I’m saddened to learn about the passing of Dean Allen this week. He was one of the great writers and designers of the independent web. And he created one of the best content management systems of the early 00’s – Textpattern. Nearly every site I built between 2005 through 2010 ran his software.
I never knew Mr. Allen. But, he made it cool to be a web designer. I worked my way through college as a web designer (1995-1999) while pursuing a degree in graphic design. It was a traditional program, and it taught me well for print media. The Web was too new then to have a large impact on the curriculum.
Outside of the confines of higher education, I would join other groups of designers after hours in the hopes of forming a peer group. To many of them, I wasn’t a “real designer.” Web design was a joke to them.
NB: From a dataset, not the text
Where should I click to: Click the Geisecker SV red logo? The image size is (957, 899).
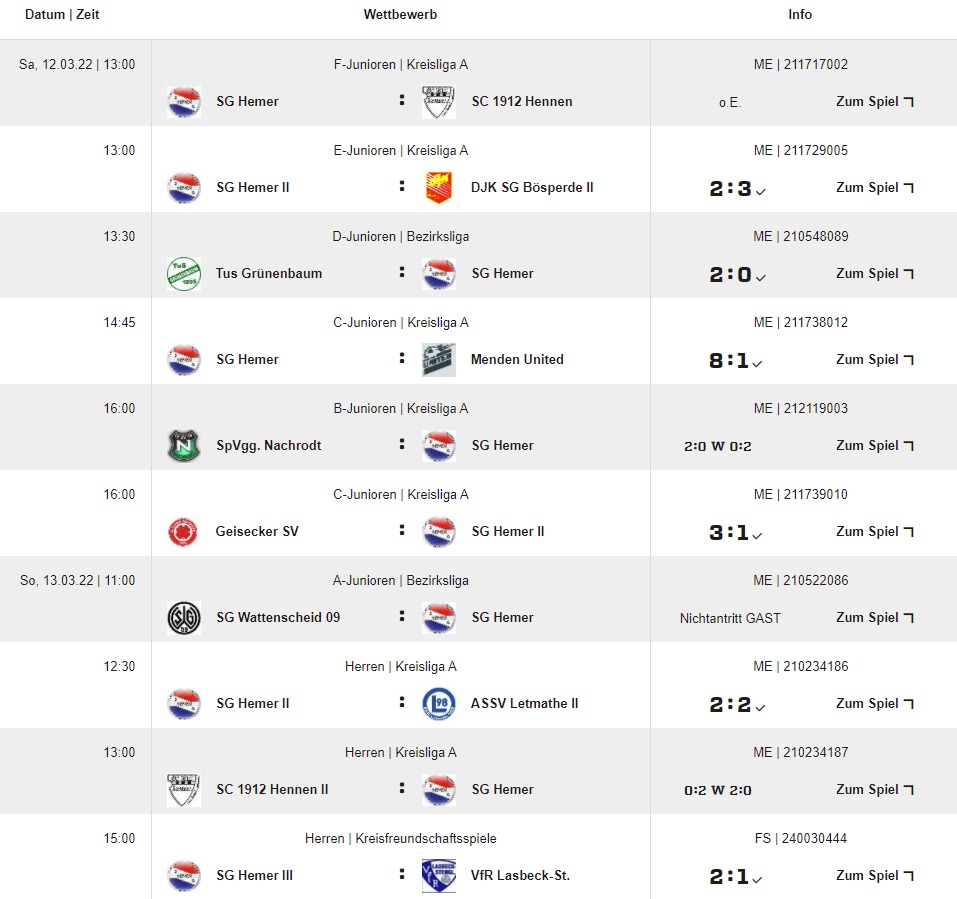[x=183, y=532]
I felt like a second class citizen. Until I found Textism.com. Until I read Dean’s words. He had been a book designer, with a firm grasp on typography. And then he saw the beauty of the Web and jumped all in.
He would describe in great detail how the craft of design coalesced with the Web. He dressed the part of a “serious designer,” negating the stereotype that we all wore sweatpants and this whole thing was a fad anyway.
Most importantly, he made me want to write. He made me feel like it was possible to love writing, design, the Web, and that they didn’t have to be mutually exclusive. Which in turn, inspired me to keep working on my comics. That I could find a way to have it all in a career, a life, well lived.
I will miss the works and the words of Dean Allen.